- _課題 A_
オリックスについてのインタビューで、福良さんがいちばんいいチームだったと思うのは、何年のオリックスですか。
- _課題 B_
オリックスについてのインタビューを、最後の文のあとから続けて書いてください。

- _本文の抜粋_
福良GMが語るオリックス低迷の原因と受け継ぎたい「古き良き伝統」 (3ページ目)

  • 石田雄太●文 text by Ishida Yuta
  • photo by Koike Yoshihiro

―― 福良さんのなかで、もっともいいチームだったと思うのは、いつのどのチームですか。

「それはやっぱり優勝した1995年のオリックスやないですかね。あの年って1994年とメンバーはそんなに変わっていなかったんです。でも、同じ顔ぶれなのにチームとしての一体感がまったく違っていました。阪神・淡路大震災の影響もあったかもわかりません。ただ、言われなくてもできる選手が揃っていましたし、若かったイチローや田口も先輩にああだこうだ言われて、相当、野球を勉強したんやないですかね。『このケースはこれじゃ、ダメや』って、選手同士が言い合っていました。

 たとえばイチローは自分のストライクゾーンに来たら何でも打って出るし、田口もどんどん打っていくタイプやから、『そこは状況を考えよう』と。1点差で負けている終盤、イチローと田口のふたりが2球でツーアウトって、『そんなんでどないするんや』と。もちろん積極性がふたりの持ち味なんやけど、『そこは持ち味だけで済ませたらアカン場面なんや』と、そんなふうに言ってやれる雰囲気があのチームにはありましたね」

- _データ記録_
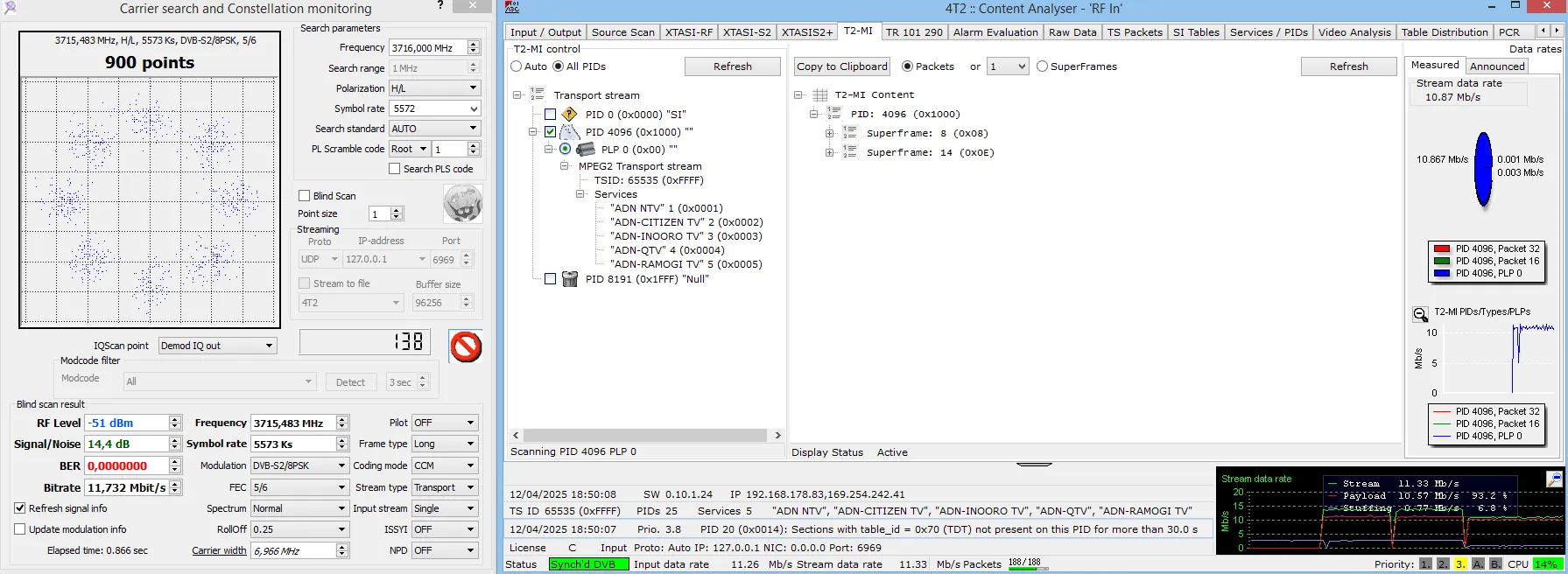Click the PID 0 SI warning icon
Image resolution: width=1568 pixels, height=574 pixels.
(569, 114)
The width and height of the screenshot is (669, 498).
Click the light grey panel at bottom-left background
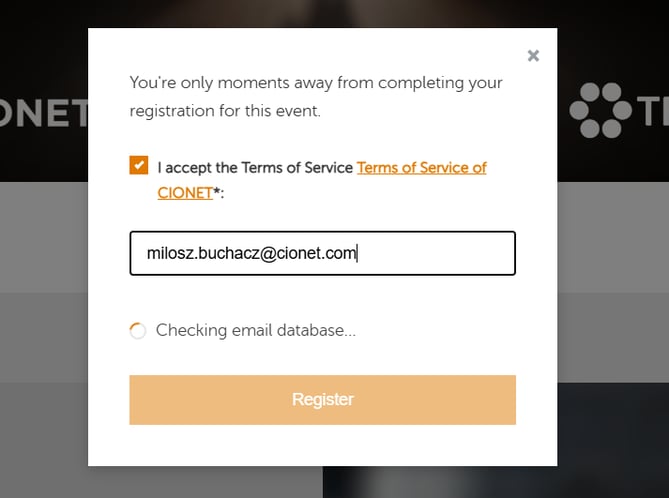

- _回答 A_
優勝した1995年のオリックスです。

- _回答 B_
―― そうやってイチロー選手や田口選手を叱咤し、教え導いてきた"福良選手"の役割を、では誰に託せばいいのでしょう。

「今のチームは若いだけに、そういうところがとくに欠けていると思います。そのあたりはアダム・ジョーンズにも期待していますし、ピッチャーでは比嘉幹貴、野手ではキャッチャーの山崎勝己の最年長コンビ(ともに37歳)にも期待しています。このふたり、チームのなかでは飛び抜けて年寄りなんですけど(笑)、じつは今のウチが勝つためには欠かせない、大切なピースなんですよ。若い連中を教育できるし、しっかりモノも言えますからね。(山本)由伸や(吉田)正尚にも遠慮せず、言うときはビシッと言ってもらわんとね」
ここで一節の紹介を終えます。